(Items on target coordinates)
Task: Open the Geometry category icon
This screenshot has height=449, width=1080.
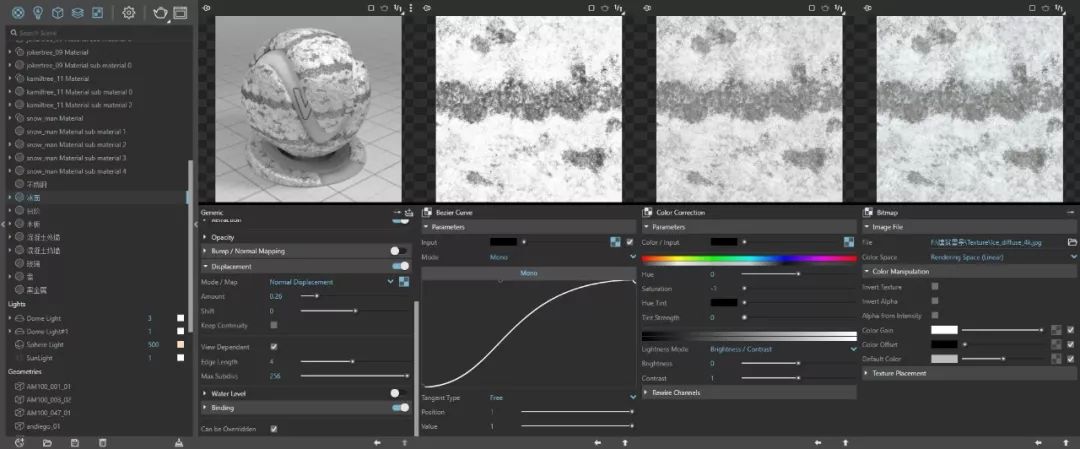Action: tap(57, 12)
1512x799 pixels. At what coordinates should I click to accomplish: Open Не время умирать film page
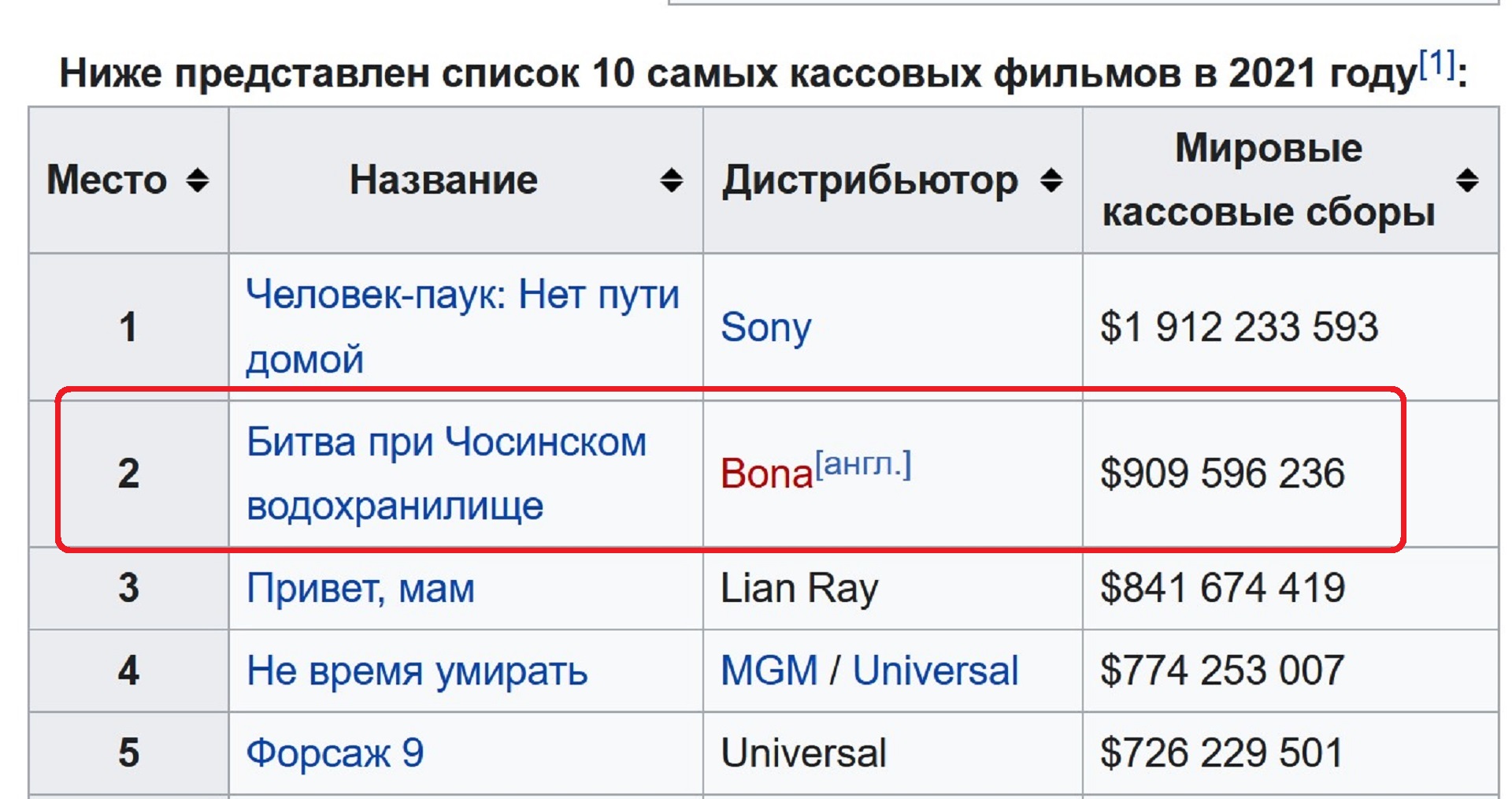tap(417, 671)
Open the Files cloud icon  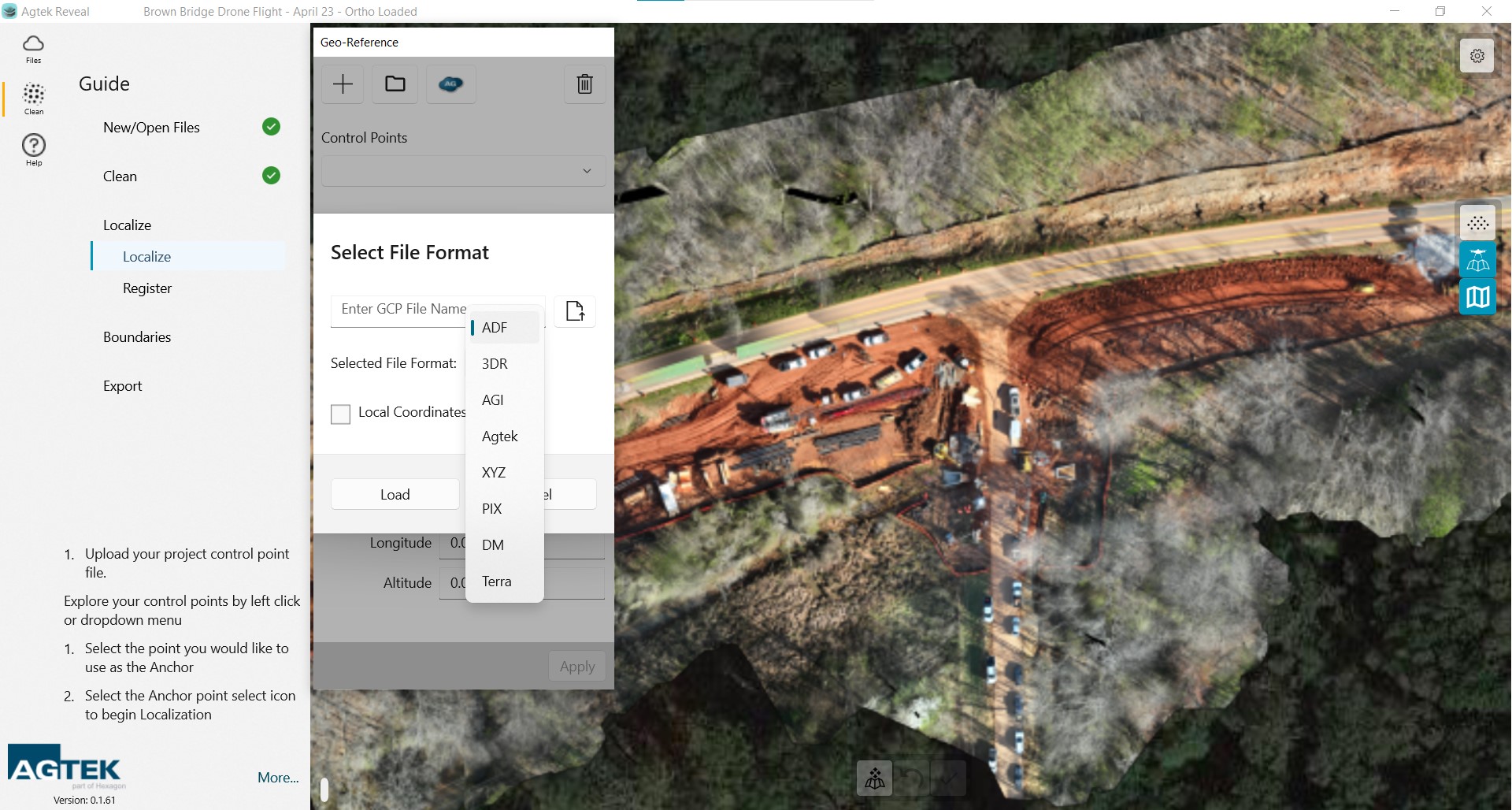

■ REQUIREMENT ■
Rewrite every line of the items above, keeping each item's wording, and multiply each coordinate in the answers by 0.2, rounding to whole numbers with halves rounded up. Leave the pictures out.

■ ANSWER TO THE TASK ■
Task: Open the Geometry category icon
This screenshot has height=449, width=1080.
Action: tap(11, 2)
1512x799 pixels. At what coordinates should I click to accomplish: Open Не время умирать film page
tap(83, 134)
Open the Files cloud icon  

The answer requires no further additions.